Actually, when I first moved to York – as a student in 1985 - I shared the assumption behind this question. But I was on a mission to escape the ghetto.
It didn’t work: within six months I was chair of the University Jewish Society and spent much of the subsequent three years looking after American exchange students who wrongly assumed that old York would be as flushed with Jews as its transatlantic namesake. I showed them Fiddler on the Roof and packed them off to Leeds for bagels.
To be a Jew in York is like being Matt Lucas’ only gay in the village. One may have to bake one’s own challah, and lox may be limited to what doors have, but it doesn’t take long to bump into a few co-religionists, and there’s a plentiful supply of people who whisper in your ear “I’m kinda Jewish too”.
In fact, according to the most recent census, there are a couple of hundred self-identifying Jews living there, associated with one of the city’s two universities, its hospital or its local government base, working in the professions, or simply escaping from nearby Leeds.
But that must be a massive understatement. Few of those “kinda Jewish too” folk stretch to ticking a Jewish box on a form — maybe because they have only one Jewish parent, or were not brought up that way, or are escaping the way in which they were raised — yet scratch beneath the surface and they still retain the desire to “associate themselves”, one way or another.

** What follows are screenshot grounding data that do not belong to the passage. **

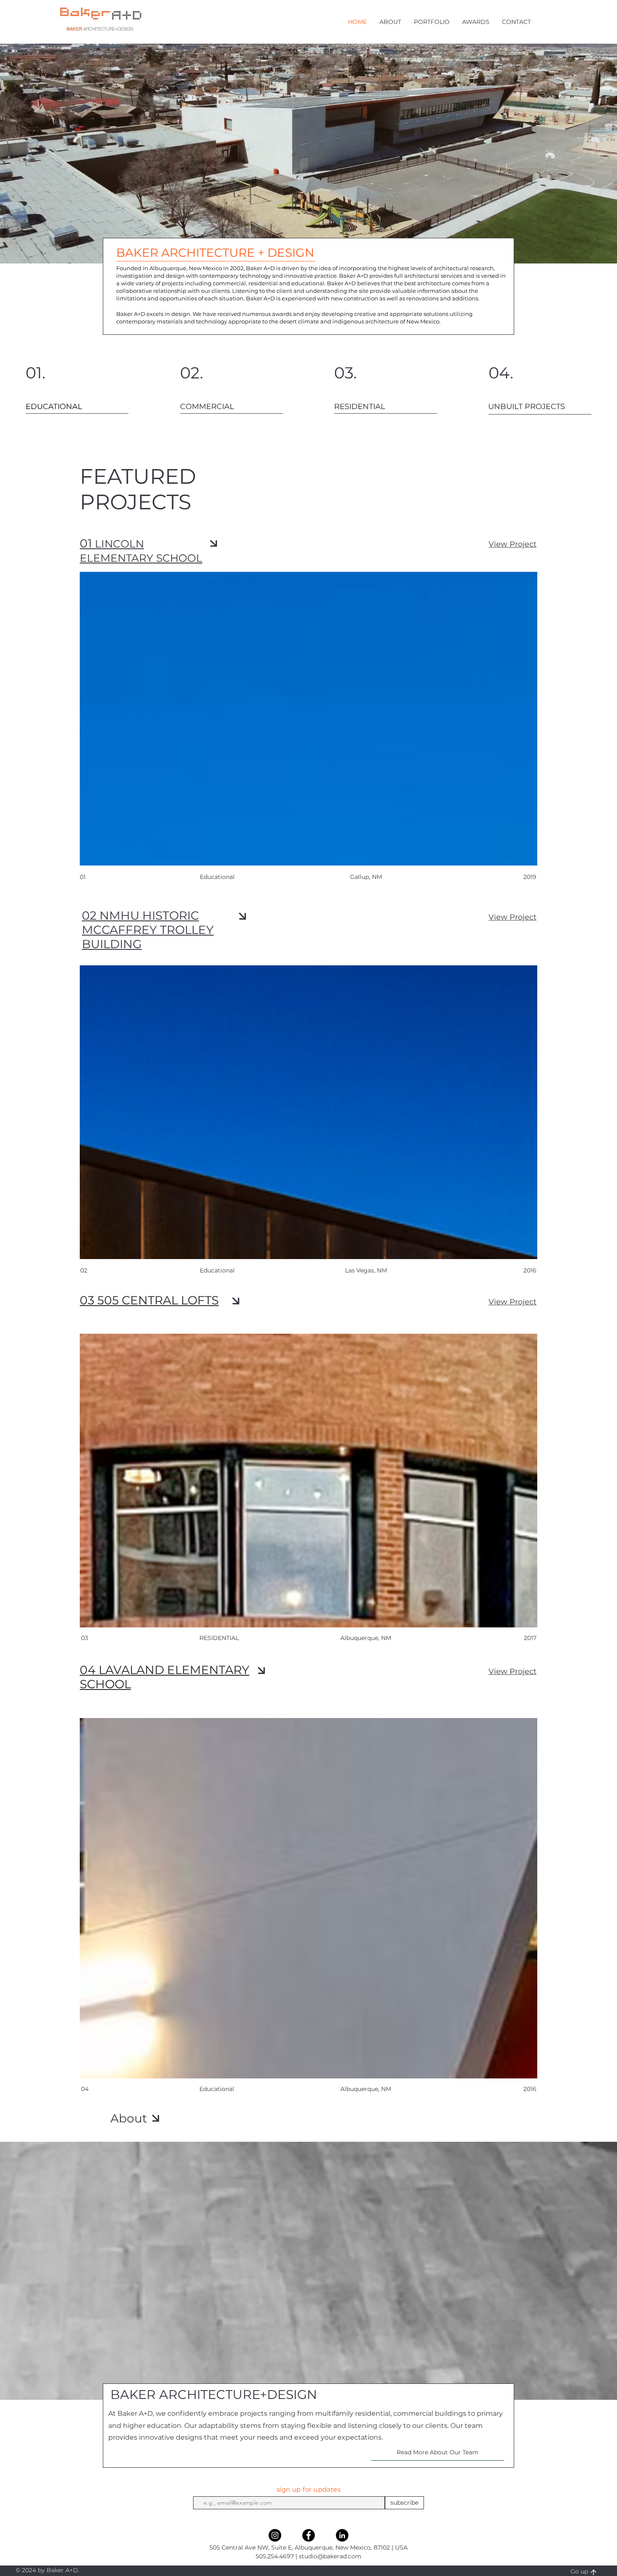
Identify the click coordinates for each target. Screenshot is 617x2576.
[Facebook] (308, 2535)
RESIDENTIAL (219, 1638)
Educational (216, 2089)
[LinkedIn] (342, 2535)
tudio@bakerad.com (331, 2556)
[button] (390, 21)
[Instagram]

The 70 or so attendees at the annual second night Seder, established by York’s Anglo-Israel Friendship society, are typical. The turnout is one of which many a provincial synagogue would be proud, but for many of those present this is their one Jewish “outing” of the year, a significant proportion have what in polite circles are called “status issues” and a handful are Christians who are “strong for the Jews”, a phrase I find compellingly repulsive.
The reason, of course, for the surprise at finding that York does indeed have a sizeable Jewish population today relates to the fate of our predecessors, who, on March 16 1190, were killed by an angry mob or committed suicide rather than face them.
An estimated 150 men, women and children died that night, having previously taken shelter in York Castle, the keep of which — Clifford’s Tower — is still a feature of the city’s landscape.
It is alleged that the massacre resulted in a cherem (a ban or excommunication) being issued against Jews living in York, although there is no firm evidence of this. Over the years Jews have frequently returned, with a synagogue in the city for a number of years in the middle of the last century and a JSoc which thrived almost the moment I handed over, to someone equipped to do more than show nostalgic videos.
In fact, the city is full of Jewish relics, from a street named Jewbury, to the site of the Jewish cemetery (now Sainsbury’s on the inner ring road) to the Jewish window at the Minster, providing ample material for York University’s Professor Helen Weinstein’s irregular Jewish sight-seeing walks.
For me, the question about living in York is not “why?” but “why not?” Who would not want to live in a place with rivers, ghosts, Romans, Vikings, bikes and Sam Smith’s bitter at less than a couple of quid a pint?
In whose name might we impose our own exile and to what purpose? Antisemitism thrives where Jews are invisible to challenge the fear of the unknown and reveal our lack of horns. I doubt our children will be the first or only Jews at their new school, but if, simply by their presence, they help to challenge prejudice, then what a bonus!
And even if there is not a synagogue in York today, there has been one in the past, and there will be again. There’s already a community, so the rest is up to us.
This is our country and I will live where I want, and I choose to live in York.